(DATA TO PROCESS):
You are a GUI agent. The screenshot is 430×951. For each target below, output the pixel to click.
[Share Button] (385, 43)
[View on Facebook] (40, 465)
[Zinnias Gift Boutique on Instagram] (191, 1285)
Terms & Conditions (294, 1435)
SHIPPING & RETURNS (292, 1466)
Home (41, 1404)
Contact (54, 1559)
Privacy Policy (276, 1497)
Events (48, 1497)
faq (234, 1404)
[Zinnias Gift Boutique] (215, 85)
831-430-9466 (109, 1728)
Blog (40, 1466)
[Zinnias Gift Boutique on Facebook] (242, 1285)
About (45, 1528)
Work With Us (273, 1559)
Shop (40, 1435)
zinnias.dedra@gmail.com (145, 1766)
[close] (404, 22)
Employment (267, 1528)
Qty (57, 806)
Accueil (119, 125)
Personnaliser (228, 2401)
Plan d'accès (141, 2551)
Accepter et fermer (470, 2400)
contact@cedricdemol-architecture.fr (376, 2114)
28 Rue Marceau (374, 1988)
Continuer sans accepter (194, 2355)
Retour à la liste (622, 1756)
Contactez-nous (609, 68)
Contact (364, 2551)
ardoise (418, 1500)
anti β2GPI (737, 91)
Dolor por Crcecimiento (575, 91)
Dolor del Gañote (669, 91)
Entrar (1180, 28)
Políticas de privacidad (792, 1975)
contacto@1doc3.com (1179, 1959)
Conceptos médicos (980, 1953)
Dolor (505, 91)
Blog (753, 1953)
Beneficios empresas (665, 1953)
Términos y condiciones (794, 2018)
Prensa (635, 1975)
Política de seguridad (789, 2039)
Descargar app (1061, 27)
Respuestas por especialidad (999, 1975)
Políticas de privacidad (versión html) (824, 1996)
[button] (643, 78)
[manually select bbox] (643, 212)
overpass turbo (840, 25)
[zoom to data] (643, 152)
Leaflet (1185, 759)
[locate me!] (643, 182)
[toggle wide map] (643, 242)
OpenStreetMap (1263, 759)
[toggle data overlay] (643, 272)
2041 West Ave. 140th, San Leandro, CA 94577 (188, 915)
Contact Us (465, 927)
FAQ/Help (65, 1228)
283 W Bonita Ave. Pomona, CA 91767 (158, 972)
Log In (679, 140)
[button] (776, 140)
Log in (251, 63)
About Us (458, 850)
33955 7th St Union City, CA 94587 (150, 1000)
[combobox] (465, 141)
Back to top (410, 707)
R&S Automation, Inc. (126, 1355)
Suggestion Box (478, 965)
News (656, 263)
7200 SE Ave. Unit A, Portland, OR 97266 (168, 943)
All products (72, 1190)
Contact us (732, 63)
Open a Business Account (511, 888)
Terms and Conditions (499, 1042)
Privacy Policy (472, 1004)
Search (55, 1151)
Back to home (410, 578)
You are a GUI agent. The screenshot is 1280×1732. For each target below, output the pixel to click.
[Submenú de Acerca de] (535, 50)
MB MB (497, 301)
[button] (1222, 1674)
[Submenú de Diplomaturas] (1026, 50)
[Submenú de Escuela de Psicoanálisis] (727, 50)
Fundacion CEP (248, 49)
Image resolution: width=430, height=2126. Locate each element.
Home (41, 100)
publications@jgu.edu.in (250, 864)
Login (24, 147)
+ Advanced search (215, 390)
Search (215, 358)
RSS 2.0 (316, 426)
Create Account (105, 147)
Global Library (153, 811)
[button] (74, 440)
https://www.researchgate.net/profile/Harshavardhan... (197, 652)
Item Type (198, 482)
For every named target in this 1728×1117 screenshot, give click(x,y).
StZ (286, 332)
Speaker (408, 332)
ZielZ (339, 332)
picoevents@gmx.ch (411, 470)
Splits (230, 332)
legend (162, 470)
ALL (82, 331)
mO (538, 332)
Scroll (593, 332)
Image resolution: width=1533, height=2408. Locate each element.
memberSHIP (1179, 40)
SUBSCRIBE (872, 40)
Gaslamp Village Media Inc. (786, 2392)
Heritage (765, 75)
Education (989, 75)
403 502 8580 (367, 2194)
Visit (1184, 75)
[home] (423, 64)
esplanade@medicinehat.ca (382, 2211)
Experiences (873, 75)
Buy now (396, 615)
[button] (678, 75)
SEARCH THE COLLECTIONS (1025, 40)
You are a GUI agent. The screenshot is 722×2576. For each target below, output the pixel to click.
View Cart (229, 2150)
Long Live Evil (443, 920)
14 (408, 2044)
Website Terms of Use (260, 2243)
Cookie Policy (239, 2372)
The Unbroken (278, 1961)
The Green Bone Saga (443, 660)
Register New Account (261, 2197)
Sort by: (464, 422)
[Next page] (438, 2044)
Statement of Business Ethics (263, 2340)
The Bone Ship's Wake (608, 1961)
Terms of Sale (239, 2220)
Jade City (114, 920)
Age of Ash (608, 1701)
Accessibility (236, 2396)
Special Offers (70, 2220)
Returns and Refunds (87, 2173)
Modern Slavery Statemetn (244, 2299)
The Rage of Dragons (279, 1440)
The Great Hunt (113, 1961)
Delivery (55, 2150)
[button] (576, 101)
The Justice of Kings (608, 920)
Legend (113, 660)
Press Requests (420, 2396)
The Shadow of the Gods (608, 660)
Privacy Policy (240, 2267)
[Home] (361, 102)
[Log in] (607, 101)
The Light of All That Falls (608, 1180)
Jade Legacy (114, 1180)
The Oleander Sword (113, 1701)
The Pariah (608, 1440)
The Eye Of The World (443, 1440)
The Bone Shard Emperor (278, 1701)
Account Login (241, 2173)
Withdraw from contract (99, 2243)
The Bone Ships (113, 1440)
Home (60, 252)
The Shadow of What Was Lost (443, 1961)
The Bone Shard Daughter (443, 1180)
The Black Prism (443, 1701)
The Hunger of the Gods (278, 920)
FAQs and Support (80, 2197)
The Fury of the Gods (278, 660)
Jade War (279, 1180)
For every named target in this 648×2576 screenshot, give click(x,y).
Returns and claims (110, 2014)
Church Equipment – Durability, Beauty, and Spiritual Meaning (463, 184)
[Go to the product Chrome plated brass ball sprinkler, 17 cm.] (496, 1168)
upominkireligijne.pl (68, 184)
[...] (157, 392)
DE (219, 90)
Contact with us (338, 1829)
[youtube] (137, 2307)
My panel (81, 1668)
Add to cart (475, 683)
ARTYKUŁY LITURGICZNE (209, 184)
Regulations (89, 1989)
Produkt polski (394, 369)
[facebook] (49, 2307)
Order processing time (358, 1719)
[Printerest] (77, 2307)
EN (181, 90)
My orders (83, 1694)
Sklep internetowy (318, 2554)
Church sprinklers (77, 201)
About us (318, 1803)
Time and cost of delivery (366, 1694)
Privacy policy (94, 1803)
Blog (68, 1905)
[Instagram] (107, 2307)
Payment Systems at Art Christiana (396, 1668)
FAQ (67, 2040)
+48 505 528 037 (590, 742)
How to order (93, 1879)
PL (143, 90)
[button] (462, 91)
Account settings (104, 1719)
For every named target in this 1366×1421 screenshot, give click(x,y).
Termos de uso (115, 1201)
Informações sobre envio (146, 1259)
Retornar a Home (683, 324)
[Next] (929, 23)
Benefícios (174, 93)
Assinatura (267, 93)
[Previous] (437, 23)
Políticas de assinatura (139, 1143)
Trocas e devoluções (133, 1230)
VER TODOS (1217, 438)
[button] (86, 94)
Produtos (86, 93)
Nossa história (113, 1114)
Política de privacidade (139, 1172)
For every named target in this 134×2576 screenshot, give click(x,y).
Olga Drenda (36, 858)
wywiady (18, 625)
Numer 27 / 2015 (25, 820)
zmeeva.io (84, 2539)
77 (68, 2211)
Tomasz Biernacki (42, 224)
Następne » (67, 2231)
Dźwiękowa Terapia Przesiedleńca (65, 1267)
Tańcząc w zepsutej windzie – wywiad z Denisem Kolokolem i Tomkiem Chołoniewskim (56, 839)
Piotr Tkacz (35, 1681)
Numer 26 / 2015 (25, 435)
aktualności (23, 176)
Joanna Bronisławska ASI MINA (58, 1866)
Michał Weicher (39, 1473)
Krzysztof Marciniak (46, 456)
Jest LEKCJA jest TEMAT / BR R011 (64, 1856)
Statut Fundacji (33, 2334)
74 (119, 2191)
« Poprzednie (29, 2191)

(WORK TASK):
Say how many lines in the data include the string "Shard", giving the number alone.

(REPLY TO THE TASK):
2